◆ Consigne A
Pour chacune des affirmations suivantes, indiquez si elle concorde avec le texte fourni, en citant à l'identique les mots décisifs de ce texte : (i) les animaux de trait utilisés en permaculture n'attaquent pas l'équilibre biologique naturel ; (ii) le texte fourni rejette toute concession morale au sujet des animaux consommés ; (iii) la monoculture de la nourriture du bétail accapare 50 % des terres agricoles.
◆ Consigne B
D'après le texte fourni, en quoi les écosystèmes essentiels à la survie de l'humanité sont-ils transformés une fois rasés ?
◆ Consigne C
Extrayez du texte fourni le passage compris entre « Bon c’est dommage » et « nourriture du bétail) », bornes incluses.

Les animaux de trait utilisés en permaculture, eux non plus, ils n’attaquent pas l’équilibre biologique naturel.

« De la culpabilité »…

Bon c’est dommage pour ceux de ces animaux qui finissent en coq au vin, ragoût, hachis ou sauciflard, mais je suis prête à cette concession morale. Si on pouvait ne consommer QUE les animaux qu’on élève et qu’on nourrit nous-même, avec nos propres ressources, et dont on s’occupe de A à Z, de la naissance à la (mise à) mort, en passant par les soins et la gestion des déchets, on éviterait déjà :

  • d’accaparer 75% des terres agricoles (pour la monoculture de la nourriture du bétail)
  • de ruiner les écosystèmes essentiels à la survie de l’humanité (en les rasant pour les transformer en terres agricoles, asséchées rapidement par la monoculture de… cf 1er point)

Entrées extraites
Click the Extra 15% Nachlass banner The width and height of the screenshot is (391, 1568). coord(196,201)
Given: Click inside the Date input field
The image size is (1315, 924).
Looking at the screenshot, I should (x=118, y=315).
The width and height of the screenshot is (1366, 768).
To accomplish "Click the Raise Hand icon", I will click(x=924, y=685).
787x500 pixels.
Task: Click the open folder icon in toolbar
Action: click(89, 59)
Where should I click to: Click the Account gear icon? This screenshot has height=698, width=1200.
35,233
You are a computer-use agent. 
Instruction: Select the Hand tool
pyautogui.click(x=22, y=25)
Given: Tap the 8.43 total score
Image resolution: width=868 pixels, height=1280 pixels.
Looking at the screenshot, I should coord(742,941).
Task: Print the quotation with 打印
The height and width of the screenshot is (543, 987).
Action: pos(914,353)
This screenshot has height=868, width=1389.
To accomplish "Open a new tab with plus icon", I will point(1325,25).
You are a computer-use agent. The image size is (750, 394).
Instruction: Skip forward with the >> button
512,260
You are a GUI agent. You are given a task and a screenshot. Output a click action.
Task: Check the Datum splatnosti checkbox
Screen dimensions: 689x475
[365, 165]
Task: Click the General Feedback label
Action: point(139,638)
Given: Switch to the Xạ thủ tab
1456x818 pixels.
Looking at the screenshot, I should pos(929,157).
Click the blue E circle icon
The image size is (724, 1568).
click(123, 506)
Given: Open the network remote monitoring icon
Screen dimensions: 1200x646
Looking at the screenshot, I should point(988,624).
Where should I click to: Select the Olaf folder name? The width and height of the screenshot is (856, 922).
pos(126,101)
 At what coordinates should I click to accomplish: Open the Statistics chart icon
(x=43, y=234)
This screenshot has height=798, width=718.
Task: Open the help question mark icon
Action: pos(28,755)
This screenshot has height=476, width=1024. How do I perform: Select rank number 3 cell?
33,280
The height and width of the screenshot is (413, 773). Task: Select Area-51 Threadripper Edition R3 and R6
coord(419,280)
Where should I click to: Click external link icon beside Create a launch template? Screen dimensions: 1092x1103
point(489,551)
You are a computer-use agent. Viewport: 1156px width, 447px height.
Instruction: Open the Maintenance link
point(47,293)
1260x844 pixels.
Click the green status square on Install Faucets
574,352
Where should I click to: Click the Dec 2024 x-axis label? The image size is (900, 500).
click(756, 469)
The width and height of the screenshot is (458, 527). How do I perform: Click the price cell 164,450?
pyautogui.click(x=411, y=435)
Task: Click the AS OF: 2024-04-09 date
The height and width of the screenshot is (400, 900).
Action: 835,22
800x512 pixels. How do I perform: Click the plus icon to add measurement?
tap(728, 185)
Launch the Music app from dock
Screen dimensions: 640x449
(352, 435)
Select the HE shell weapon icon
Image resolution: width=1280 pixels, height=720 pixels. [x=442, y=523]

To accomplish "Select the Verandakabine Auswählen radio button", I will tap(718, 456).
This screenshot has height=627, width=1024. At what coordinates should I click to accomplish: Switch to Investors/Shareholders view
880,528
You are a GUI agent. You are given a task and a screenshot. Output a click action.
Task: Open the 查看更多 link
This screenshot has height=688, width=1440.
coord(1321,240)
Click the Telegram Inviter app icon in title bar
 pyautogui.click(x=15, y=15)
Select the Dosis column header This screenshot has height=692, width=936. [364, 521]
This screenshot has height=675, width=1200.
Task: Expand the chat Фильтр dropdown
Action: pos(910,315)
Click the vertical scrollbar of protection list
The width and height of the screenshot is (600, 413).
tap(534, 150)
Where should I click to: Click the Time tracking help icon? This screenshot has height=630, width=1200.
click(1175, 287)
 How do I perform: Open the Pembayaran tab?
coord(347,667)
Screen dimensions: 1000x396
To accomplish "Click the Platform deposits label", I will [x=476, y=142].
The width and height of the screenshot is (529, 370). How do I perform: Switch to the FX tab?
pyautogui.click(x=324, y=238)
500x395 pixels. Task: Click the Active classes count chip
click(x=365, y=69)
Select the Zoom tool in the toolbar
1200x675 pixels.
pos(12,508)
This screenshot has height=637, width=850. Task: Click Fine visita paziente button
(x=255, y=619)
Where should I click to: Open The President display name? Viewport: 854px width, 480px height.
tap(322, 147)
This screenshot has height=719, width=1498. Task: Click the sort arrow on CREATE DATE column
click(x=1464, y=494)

◆ Réponse A
(i) Oui : « Les animaux de trait utilisés en permaculture, eux non plus, ils n’attaquent pas l’équilibre biologique naturel. »
(ii) Non : « je suis prête à cette concession morale »
(iii) Non : « d’accaparer 75% des terres agricoles (pour la monoculture de la nourriture du bétail) »

◆ Réponse B
En terres agricoles.

◆ Réponse C
Bon c’est dommage pour ceux de ces animaux qui finissent en coq au vin, ragoût, hachis ou sauciflard, mais je suis prête à cette concession morale. Si on pouvait ne consommer QUE les animaux qu’on élève et qu’on nourrit nous-même, avec nos propres ressources, et dont on s’occupe de A à Z, de la naissance à la (mise à) mort, en passant par les soins et la gestion des déchets, on éviterait déjà :

  • d’accaparer 75% des terres agricoles (pour la monoculture de la nourriture du bétail)